*** Opening Raw data ***
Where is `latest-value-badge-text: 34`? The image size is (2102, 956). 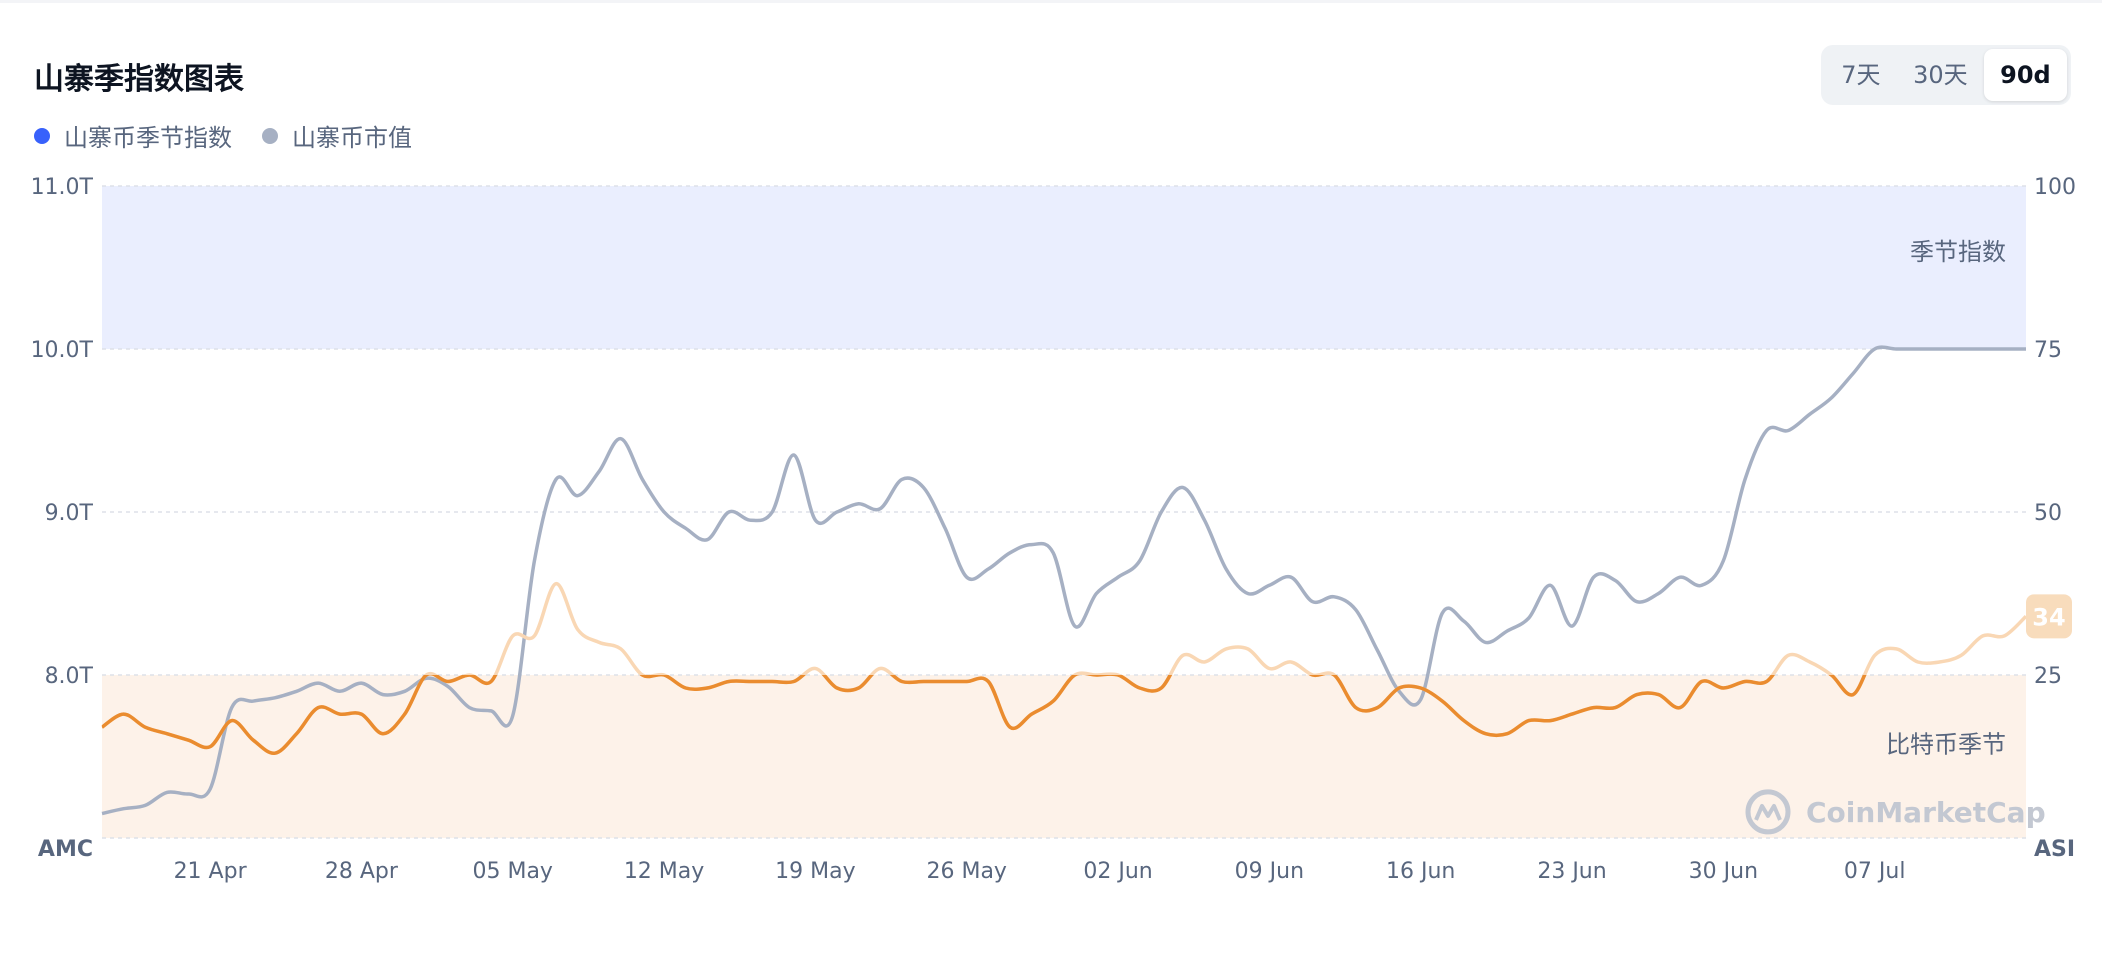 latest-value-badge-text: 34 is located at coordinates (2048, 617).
*** Closing Raw data ***
*** Opening Raw data ***
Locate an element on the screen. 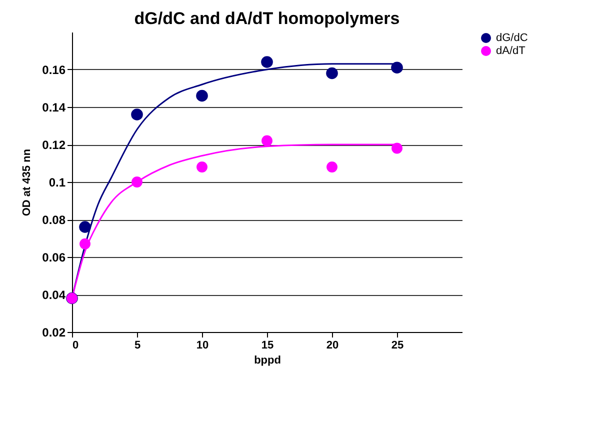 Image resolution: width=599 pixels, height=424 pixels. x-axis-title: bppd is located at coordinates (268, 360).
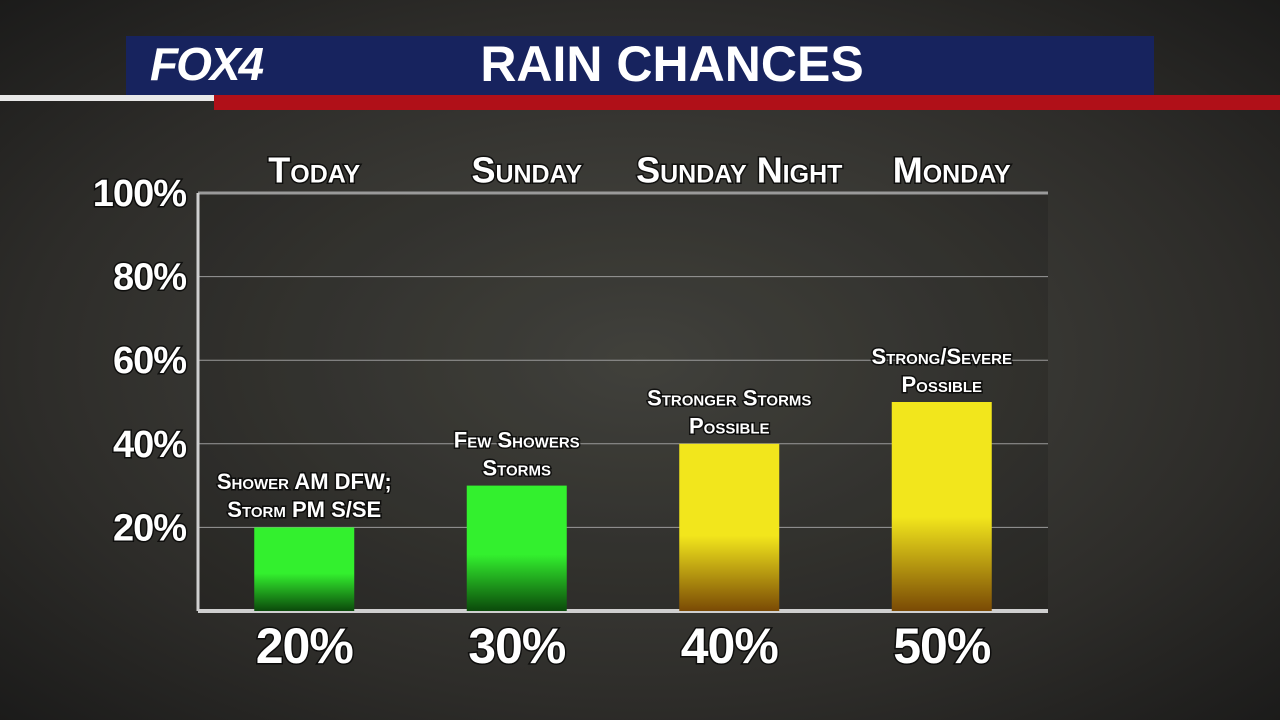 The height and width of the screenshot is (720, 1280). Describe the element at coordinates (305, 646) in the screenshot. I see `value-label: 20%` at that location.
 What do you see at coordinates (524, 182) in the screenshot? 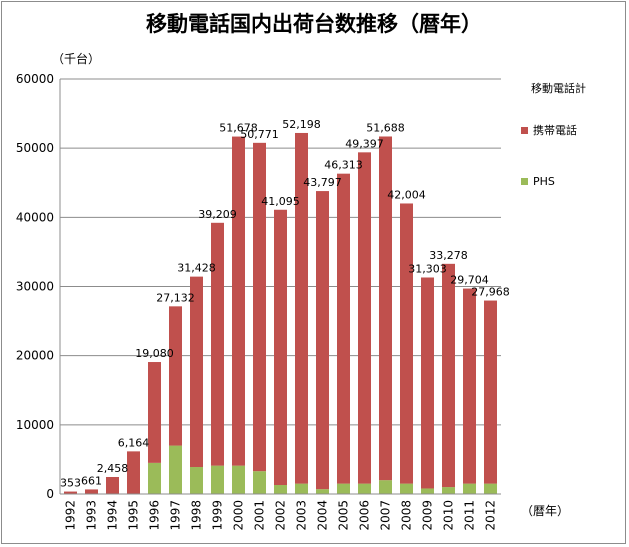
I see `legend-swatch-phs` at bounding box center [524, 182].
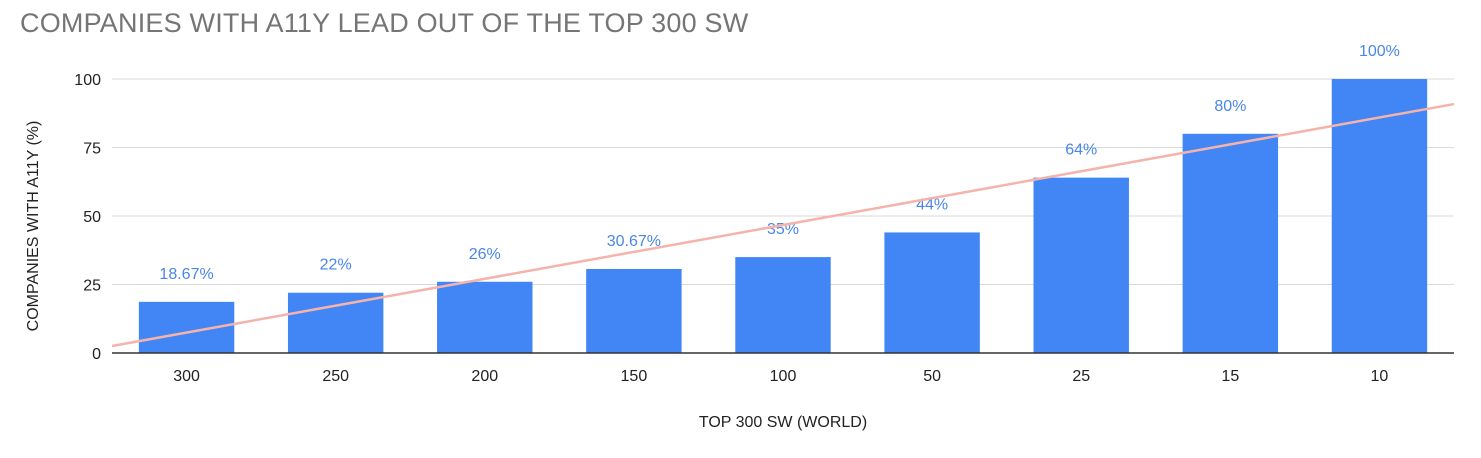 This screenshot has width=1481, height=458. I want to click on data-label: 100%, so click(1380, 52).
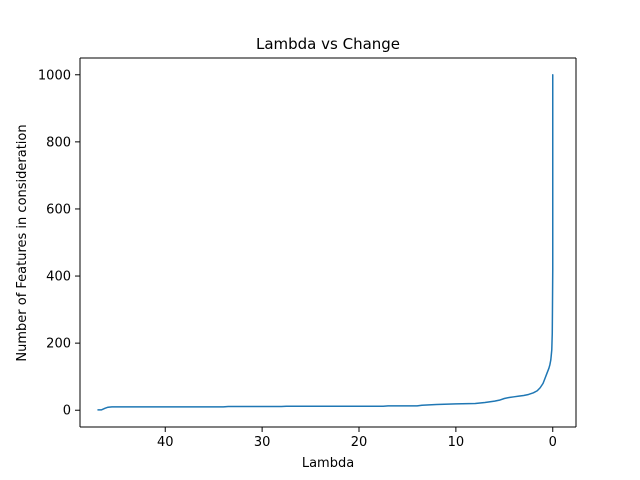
*** Closing Raw data ***
Action item:
Lay out the records between the lines holding "What do you" and "This screenshot has", inclusive, as a JSON list of strings with one string per line and no blank lines. Leave the pictures out of the answer.

Exercise response:
[
  " What do you see at coordinates (524, 182) in the screenshot? ",
  "I see `legend-swatch-phs` at bounding box center [524, 182].",
  " This screenshot has width=1481, height=458. I want to click on data-label: 100%, so click(1380, 52)."
]